リスクを分析して優先順位を決めたら、次のステップは具体的な「リスク対応計画(Risk Response Planning)」の策定です。リスクの種類や大きさに応じて、どのようなアクションを取るかをあらかじめ計画しておくことで、トラブル発生時の被害を軽減することができます。

「脅威(マイナスのリスク)」に対する4つの戦略

PMBOKガイドでは、脅威に対する代表的な戦略として以下の4つを定義しています。

対応戦略 定義 具体的なアクション例 プロジェクトへの影響
回避
(Avoid)
リスクの原因を取り除く、またはプロジェクト計画を変更して影響を回避すること。 ・「不慣れな新機能の開発を取りやめる(スコープ除外)」
・「台風の時期を避けて工事を1ヶ月後ろ倒しにする」
スコープの縮小やスケジュールの長期化など、計画に大きな影響を与えることが多いですが、最も確実な方法です。
転嫁(移転)
(Transfer)
リスクによる影響や責任を第三者(外部)に引き受けてもらうこと。

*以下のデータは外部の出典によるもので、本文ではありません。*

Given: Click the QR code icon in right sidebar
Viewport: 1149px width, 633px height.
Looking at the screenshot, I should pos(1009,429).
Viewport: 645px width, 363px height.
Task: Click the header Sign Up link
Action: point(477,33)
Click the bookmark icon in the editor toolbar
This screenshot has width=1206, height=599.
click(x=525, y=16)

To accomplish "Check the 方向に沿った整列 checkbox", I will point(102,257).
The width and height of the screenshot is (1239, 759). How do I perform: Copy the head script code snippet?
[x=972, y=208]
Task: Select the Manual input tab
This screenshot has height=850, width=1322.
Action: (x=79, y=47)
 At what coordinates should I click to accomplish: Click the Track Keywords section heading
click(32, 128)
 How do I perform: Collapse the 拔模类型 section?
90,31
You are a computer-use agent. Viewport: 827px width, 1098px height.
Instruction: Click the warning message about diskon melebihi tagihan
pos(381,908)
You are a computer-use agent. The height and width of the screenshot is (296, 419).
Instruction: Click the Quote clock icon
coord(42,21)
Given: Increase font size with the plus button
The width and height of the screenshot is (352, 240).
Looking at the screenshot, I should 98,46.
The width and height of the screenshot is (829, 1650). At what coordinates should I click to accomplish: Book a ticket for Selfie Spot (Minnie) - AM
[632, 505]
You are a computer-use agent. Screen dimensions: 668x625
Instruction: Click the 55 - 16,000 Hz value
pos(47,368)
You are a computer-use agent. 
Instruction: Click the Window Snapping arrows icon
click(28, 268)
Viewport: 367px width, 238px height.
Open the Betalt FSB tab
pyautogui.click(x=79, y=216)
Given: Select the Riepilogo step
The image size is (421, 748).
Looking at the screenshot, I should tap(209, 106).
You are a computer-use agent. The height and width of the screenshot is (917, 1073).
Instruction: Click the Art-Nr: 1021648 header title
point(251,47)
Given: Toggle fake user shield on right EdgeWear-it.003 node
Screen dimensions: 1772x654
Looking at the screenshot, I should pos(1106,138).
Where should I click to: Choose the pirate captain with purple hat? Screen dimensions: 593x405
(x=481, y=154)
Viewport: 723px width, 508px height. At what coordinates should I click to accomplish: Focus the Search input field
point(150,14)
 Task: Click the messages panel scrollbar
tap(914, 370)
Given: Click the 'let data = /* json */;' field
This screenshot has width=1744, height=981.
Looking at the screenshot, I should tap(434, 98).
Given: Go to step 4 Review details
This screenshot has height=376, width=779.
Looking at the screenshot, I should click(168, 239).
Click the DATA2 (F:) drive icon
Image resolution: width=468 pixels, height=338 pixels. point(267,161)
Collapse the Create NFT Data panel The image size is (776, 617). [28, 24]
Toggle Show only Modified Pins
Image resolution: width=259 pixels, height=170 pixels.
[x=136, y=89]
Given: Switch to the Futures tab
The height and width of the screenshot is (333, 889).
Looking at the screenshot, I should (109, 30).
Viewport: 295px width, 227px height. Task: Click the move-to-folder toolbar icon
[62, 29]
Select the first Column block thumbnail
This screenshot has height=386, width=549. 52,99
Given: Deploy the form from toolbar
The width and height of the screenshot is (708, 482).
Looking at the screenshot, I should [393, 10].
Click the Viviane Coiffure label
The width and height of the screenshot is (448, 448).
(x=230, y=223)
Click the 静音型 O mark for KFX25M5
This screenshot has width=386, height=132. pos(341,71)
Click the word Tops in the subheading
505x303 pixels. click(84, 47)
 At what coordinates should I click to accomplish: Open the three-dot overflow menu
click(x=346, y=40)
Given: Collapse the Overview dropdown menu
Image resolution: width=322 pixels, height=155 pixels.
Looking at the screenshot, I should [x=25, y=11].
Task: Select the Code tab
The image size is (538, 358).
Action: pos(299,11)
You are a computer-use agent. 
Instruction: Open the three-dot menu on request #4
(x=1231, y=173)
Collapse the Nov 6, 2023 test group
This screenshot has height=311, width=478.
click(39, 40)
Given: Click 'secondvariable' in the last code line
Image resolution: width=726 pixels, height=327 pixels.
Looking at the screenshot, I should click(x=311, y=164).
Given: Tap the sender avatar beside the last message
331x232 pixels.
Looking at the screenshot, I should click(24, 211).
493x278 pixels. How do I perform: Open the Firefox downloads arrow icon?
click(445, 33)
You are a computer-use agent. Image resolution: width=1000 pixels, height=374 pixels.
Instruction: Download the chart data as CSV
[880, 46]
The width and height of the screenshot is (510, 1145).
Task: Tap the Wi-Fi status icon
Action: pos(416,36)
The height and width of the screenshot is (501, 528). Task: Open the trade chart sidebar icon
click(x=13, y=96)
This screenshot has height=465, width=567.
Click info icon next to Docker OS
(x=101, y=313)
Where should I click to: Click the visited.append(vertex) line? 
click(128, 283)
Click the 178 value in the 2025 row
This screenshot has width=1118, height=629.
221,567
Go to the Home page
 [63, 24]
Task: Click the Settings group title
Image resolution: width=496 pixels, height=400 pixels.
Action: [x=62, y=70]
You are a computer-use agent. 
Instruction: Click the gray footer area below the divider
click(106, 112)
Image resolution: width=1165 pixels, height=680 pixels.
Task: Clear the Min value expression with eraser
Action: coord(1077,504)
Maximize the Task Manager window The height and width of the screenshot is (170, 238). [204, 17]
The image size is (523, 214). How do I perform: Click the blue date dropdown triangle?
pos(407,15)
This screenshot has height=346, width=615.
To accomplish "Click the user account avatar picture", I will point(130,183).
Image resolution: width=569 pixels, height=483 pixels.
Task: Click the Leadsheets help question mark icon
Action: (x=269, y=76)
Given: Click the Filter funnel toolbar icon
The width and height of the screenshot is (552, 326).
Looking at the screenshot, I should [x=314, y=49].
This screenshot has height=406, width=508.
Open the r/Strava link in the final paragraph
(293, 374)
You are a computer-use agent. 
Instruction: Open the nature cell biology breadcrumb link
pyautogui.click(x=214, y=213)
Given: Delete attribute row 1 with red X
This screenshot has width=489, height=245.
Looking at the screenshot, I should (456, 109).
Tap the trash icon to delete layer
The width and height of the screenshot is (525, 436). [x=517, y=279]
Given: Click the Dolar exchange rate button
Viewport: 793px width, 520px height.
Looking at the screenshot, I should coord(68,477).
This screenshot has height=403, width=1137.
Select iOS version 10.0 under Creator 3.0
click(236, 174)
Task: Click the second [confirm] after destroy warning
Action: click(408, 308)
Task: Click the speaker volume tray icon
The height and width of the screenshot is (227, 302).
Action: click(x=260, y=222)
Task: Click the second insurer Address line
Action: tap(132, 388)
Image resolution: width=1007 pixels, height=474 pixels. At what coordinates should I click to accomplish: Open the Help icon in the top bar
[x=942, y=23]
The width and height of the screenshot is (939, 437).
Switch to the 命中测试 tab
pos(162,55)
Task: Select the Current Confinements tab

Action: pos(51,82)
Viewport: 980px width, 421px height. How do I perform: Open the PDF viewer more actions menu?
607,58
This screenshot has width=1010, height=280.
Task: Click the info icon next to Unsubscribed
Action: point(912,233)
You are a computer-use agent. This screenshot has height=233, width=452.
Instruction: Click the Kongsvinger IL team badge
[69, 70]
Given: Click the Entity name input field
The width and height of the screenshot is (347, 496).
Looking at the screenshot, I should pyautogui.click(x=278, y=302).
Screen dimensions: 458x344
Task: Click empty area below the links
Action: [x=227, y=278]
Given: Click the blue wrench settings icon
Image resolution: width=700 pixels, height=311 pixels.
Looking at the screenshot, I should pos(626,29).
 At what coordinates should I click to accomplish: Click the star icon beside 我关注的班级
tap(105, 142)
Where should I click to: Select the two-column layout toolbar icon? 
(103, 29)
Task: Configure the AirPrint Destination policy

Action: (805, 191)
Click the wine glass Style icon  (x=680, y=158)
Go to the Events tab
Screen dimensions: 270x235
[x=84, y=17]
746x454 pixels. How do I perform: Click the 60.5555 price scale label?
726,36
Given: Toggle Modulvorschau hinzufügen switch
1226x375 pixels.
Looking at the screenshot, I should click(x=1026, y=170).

リスクそのものは消えない。 ・「損害保険に加入する」
・「リスクの高い開発作業を、固定価格契約で外部ベンダーに外注する」
保険料や外注費用などの金銭的コストが発生する。
軽減(緩和)
(Mitigate)
リスクの発生確率、または発生時の影響度(被害)を許容範囲内まで下げるための予防措置を取ること。 ・「複雑なコードに対して、事前に自動テスト環境を構築する」
・「プロトタイプを作って事前検証する」
事前に対策コスト(適合コスト)がかかるが、不適合コストの増加を防ぐ戦略。
受容(受け入れ)
(Accept)
特別な予防措置は取らず、リスクを受け入れること。能動的受容(予備費を積んでおく)と受動的受容(何もしない)がある。 ・「発生確率が低いため、特別な対策は取らない」
・「発生時はコンティンジェンシー予備費から費用を出す」
事前コストはゼロだが、発生した場合は直接的なスケジュール遅延や追加コストを被る。

脅威への対応イメージ

各対応戦略がリスクに対してどのようなアプローチを取るかを可視化したものです。

回避 (Avoid) 障害物を迂回 確率・影響 = 0 転嫁 (Transfer) 保険・契約 他者へ移転 軽減 (Mitigate) 盾で防ぐ 確率・被害を低減 受容 (Accept) そのまま進む 予備費のみ確保
図 5-2:脅威に対する4つの主要な対応アプローチイメージ

「機会(プラスのリスク)」に対する4つの戦略

プロジェクトにメリットをもたらす「機会」に対しても、PMは適切なアプローチを計画します。

  1. 活用 (Exploit): 機会が確実に実現するよう積極的に行動すること(例:最も優秀な開発者をアサインして、工期短縮を確実にする)。
  2. 共有 (Share): 機会をより活かせる第三者と手を組むこと(例:自社だけで対応できない入札について、他社と共同JVを結成して受注確率を高める)。
  3. 強化 (Enhance): 機会の発生確率や影響度を高めるための対策を打つこと(例:事前にインフラを増強しておき、キャンペーン時のアクセス増加による売上向上の機会を強化する)。
  4. 受容 (Accept): 機会に対して能動的なアクションは取らず、発生した場合にはその恩恵を受け入れること。